# TASK
Give back, character for character, the line that includes "This screenshot has width=980, height=519." and all lines beneath it in the data.

BEGIN TASK DATA

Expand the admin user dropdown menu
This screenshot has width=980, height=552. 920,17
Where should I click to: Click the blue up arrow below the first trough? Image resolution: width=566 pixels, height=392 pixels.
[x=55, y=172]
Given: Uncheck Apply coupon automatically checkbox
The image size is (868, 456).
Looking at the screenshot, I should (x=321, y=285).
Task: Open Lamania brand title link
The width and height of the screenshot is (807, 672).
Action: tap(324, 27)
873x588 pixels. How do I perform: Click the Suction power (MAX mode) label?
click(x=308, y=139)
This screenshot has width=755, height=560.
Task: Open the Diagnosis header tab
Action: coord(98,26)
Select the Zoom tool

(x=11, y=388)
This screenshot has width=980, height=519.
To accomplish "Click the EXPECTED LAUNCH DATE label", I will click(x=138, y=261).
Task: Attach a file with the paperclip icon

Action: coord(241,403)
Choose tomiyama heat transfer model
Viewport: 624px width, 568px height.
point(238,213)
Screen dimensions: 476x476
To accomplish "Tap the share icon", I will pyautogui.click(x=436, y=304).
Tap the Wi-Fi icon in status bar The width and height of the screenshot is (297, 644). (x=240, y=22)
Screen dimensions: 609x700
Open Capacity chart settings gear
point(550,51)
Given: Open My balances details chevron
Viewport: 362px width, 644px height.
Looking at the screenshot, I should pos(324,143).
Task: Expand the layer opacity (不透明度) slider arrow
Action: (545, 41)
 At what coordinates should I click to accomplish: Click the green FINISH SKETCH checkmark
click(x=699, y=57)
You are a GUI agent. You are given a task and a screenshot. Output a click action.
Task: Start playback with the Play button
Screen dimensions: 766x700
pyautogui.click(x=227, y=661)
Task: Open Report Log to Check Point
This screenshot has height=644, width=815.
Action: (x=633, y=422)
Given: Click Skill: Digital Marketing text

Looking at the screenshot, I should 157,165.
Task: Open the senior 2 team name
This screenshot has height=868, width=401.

END TASK DATA

# RESULT
This screenshot has width=980, height=519.
To accomplish "Click the EXPECTED LAUNCH DATE label", I will click(x=138, y=261).
Task: Attach a file with the paperclip icon

Action: coord(241,403)
Choose tomiyama heat transfer model
Viewport: 624px width, 568px height.
point(238,213)
Screen dimensions: 476x476
To accomplish "Tap the share icon", I will pyautogui.click(x=436, y=304).
Tap the Wi-Fi icon in status bar The width and height of the screenshot is (297, 644). (x=240, y=22)
Screen dimensions: 609x700
Open Capacity chart settings gear
point(550,51)
Given: Open My balances details chevron
Viewport: 362px width, 644px height.
Looking at the screenshot, I should pos(324,143).
Task: Expand the layer opacity (不透明度) slider arrow
Action: (545, 41)
 At what coordinates should I click to accomplish: Click the green FINISH SKETCH checkmark
click(x=699, y=57)
You are a GUI agent. You are given a task and a screenshot. Output a click action.
Task: Start playback with the Play button
Screen dimensions: 766x700
pyautogui.click(x=227, y=661)
Task: Open Report Log to Check Point
This screenshot has height=644, width=815.
Action: (x=633, y=422)
Given: Click Skill: Digital Marketing text

Looking at the screenshot, I should 157,165.
Task: Open the senior 2 team name
This screenshot has height=868, width=401.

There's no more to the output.